### [WHAT IS REQUIRED]
Each line from the one containing "Click the red delete icon for Servizio 1" through the last line of the records below is to be set down exactly; the rest stays out.

(PROVIDED RECORDS)

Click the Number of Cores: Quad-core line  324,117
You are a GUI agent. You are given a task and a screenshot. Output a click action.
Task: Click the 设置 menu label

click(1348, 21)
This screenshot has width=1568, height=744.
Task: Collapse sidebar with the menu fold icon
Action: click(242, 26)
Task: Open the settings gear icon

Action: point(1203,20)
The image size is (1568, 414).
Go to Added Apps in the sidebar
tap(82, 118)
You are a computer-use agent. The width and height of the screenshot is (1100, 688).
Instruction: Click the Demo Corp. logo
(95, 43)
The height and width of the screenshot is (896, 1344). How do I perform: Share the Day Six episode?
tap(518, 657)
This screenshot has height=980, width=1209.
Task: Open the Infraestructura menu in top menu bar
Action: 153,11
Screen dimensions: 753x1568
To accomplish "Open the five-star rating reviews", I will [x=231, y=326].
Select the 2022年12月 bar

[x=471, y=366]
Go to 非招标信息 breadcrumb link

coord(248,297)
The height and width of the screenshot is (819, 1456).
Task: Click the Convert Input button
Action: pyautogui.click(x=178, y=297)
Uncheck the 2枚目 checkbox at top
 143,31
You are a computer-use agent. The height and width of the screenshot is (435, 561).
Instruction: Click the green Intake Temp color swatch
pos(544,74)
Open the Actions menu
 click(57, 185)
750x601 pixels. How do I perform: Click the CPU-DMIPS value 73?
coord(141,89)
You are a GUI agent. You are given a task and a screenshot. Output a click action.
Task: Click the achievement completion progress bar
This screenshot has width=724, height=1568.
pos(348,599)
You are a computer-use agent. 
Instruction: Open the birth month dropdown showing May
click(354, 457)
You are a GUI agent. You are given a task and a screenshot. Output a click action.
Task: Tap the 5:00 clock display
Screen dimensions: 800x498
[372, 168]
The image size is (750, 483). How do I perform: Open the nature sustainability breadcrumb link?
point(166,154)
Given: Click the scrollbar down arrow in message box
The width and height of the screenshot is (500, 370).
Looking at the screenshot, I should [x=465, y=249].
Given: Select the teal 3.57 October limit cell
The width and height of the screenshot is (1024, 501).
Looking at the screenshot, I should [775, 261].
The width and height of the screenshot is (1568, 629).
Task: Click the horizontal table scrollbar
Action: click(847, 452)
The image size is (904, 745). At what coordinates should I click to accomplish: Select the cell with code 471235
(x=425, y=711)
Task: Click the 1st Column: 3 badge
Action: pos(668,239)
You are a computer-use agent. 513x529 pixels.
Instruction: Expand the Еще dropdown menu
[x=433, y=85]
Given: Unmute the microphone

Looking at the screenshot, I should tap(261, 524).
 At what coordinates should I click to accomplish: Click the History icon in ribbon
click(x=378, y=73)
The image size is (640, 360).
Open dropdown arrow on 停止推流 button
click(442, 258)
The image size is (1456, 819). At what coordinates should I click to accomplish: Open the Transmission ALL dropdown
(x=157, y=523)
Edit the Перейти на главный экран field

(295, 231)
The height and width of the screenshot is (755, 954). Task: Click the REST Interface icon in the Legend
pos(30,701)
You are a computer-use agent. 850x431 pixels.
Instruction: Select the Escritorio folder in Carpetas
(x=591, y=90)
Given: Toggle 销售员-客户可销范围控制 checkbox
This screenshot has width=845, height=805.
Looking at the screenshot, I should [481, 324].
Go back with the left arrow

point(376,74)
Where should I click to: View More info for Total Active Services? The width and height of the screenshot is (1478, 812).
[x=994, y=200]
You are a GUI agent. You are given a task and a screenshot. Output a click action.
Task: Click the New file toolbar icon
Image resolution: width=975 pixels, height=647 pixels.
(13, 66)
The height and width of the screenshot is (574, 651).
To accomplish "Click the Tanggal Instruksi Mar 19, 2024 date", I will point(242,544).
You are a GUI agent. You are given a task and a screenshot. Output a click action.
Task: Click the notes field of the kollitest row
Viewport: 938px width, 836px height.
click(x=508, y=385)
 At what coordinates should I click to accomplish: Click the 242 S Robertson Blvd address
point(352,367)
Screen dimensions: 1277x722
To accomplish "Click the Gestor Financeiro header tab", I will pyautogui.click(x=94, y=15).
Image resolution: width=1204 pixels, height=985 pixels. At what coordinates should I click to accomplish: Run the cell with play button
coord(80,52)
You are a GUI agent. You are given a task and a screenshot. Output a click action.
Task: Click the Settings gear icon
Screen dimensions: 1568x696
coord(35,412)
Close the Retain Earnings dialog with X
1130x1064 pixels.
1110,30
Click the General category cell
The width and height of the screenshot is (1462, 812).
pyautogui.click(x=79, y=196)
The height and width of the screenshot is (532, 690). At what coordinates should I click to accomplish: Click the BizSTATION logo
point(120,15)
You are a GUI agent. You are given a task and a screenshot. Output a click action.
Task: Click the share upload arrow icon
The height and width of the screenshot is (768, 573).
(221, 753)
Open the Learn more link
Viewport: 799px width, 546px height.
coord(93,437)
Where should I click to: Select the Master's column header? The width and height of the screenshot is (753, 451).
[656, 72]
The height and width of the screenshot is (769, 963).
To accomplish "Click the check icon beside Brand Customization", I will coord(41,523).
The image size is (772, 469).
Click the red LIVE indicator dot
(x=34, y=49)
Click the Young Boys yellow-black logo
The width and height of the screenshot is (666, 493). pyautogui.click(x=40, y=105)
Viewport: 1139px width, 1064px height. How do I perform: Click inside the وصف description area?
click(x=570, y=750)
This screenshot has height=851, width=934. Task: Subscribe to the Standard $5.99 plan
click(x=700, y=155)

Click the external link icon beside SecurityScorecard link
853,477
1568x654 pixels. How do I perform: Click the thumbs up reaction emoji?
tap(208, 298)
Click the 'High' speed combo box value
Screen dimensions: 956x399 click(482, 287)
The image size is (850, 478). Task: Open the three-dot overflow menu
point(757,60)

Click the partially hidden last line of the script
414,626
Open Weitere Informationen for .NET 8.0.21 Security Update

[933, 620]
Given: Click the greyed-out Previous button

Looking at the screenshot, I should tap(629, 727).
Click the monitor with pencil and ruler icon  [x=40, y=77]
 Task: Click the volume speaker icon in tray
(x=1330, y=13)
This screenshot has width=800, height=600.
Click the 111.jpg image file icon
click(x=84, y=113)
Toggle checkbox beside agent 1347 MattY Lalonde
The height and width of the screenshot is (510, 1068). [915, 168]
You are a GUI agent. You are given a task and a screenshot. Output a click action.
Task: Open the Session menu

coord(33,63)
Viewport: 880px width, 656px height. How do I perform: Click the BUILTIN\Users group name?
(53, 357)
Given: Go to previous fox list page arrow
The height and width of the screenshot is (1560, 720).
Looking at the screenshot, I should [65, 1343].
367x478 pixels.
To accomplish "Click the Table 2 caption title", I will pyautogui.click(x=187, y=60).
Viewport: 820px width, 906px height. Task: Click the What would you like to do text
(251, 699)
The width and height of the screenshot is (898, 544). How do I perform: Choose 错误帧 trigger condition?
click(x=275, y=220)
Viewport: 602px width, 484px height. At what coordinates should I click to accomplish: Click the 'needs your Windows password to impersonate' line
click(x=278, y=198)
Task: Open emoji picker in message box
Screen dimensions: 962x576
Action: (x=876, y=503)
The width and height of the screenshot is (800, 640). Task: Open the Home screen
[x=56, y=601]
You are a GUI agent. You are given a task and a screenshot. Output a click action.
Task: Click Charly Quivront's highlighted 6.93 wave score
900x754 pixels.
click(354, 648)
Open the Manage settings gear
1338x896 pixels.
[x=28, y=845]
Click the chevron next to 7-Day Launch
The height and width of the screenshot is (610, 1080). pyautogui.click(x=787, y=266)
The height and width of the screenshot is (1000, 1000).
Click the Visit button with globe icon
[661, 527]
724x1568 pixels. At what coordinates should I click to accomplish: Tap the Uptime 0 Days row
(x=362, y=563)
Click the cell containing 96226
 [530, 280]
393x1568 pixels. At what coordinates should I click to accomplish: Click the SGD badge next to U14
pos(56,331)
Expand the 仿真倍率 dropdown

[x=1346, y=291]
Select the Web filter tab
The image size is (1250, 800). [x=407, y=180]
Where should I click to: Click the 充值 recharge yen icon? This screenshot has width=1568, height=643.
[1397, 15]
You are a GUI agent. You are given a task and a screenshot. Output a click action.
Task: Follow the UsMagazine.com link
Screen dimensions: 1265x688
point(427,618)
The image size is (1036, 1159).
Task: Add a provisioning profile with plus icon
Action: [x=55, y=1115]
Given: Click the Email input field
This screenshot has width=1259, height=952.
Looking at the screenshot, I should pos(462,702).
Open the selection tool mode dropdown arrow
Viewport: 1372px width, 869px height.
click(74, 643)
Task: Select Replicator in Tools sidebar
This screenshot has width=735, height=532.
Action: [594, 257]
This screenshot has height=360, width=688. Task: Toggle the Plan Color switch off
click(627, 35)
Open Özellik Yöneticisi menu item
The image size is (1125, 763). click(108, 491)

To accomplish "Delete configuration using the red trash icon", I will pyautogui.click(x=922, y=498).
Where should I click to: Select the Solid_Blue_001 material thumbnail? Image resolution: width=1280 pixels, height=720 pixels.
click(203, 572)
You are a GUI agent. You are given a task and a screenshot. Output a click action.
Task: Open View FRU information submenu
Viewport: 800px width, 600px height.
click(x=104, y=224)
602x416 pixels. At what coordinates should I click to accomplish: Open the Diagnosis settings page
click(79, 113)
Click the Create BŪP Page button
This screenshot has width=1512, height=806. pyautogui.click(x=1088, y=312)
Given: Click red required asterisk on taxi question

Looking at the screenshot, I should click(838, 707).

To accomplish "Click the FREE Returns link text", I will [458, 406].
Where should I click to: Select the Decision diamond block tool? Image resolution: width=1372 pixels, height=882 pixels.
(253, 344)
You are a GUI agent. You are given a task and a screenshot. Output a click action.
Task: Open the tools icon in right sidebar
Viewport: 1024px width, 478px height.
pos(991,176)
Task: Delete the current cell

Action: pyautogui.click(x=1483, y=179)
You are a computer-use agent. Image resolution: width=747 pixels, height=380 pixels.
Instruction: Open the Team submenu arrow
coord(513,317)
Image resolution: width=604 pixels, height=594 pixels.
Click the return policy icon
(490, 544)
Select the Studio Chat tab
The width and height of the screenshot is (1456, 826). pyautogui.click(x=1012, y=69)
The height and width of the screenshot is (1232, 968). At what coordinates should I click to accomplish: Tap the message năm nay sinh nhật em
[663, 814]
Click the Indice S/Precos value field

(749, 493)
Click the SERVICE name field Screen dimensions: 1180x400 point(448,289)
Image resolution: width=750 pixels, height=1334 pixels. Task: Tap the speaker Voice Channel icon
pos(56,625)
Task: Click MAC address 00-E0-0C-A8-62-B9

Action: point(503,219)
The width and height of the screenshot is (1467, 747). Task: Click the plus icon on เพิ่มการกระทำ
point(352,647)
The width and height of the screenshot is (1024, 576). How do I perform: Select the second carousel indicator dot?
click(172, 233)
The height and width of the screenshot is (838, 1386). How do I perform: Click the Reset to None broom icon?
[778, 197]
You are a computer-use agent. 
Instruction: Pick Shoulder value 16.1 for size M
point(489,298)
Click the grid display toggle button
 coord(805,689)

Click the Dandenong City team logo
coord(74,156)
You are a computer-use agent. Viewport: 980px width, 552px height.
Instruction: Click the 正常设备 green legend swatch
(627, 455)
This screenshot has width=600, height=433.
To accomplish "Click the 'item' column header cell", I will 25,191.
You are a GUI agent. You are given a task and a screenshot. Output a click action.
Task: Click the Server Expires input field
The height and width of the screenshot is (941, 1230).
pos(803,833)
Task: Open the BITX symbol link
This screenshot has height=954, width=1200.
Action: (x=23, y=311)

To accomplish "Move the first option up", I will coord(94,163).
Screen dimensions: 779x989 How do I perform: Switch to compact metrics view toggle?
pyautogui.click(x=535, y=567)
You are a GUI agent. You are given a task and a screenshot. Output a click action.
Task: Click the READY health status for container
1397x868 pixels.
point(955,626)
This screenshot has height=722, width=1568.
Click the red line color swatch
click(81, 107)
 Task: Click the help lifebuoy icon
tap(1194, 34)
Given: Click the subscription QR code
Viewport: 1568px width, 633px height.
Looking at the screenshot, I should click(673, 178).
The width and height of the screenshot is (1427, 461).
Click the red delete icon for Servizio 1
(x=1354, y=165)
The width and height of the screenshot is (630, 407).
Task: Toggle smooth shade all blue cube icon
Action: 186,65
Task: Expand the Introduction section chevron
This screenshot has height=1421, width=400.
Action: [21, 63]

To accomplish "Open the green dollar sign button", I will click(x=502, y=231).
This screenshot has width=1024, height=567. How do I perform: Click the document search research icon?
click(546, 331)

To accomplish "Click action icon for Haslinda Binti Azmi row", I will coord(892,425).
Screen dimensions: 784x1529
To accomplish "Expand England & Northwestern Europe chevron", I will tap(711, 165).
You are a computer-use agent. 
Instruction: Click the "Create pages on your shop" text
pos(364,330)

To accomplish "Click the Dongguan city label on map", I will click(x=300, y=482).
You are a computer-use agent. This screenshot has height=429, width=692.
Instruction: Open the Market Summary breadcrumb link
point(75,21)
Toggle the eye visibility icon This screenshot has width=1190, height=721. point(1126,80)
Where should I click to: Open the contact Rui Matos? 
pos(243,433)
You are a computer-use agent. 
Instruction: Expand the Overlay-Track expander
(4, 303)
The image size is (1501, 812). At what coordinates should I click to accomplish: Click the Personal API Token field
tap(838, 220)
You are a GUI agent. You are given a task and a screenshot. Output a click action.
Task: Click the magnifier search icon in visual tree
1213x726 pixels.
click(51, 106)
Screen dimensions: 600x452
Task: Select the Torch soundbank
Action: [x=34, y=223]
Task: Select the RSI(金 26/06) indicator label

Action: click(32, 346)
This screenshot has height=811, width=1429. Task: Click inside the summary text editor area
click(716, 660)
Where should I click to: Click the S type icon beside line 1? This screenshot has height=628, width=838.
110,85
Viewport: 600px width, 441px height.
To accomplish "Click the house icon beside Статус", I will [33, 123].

(End PROVIDED RECORDS)

### [ANSWER FOR THIS EXERCISE]
Click the red delete icon for Servizio 1
(x=1354, y=165)
The width and height of the screenshot is (630, 407).
Task: Toggle smooth shade all blue cube icon
Action: 186,65
Task: Expand the Introduction section chevron
This screenshot has height=1421, width=400.
Action: [21, 63]

To accomplish "Open the green dollar sign button", I will click(x=502, y=231).
This screenshot has width=1024, height=567. How do I perform: Click the document search research icon?
click(546, 331)

To accomplish "Click action icon for Haslinda Binti Azmi row", I will coord(892,425).
Screen dimensions: 784x1529
To accomplish "Expand England & Northwestern Europe chevron", I will tap(711, 165).
You are a computer-use agent. 
Instruction: Click the "Create pages on your shop" text
pos(364,330)

To accomplish "Click the Dongguan city label on map", I will click(x=300, y=482).
You are a computer-use agent. This screenshot has height=429, width=692.
Instruction: Open the Market Summary breadcrumb link
point(75,21)
Toggle the eye visibility icon This screenshot has width=1190, height=721. point(1126,80)
Where should I click to: Open the contact Rui Matos? 
pos(243,433)
You are a computer-use agent. 
Instruction: Expand the Overlay-Track expander
(4, 303)
The image size is (1501, 812). At what coordinates should I click to accomplish: Click the Personal API Token field
tap(838, 220)
You are a GUI agent. You are given a task and a screenshot. Output a click action.
Task: Click the magnifier search icon in visual tree
1213x726 pixels.
click(51, 106)
Screen dimensions: 600x452
Task: Select the Torch soundbank
Action: [x=34, y=223]
Task: Select the RSI(金 26/06) indicator label

Action: click(32, 346)
This screenshot has height=811, width=1429. Task: Click inside the summary text editor area
click(716, 660)
Where should I click to: Click the S type icon beside line 1? This screenshot has height=628, width=838.
110,85
Viewport: 600px width, 441px height.
To accomplish "Click the house icon beside Статус", I will [33, 123].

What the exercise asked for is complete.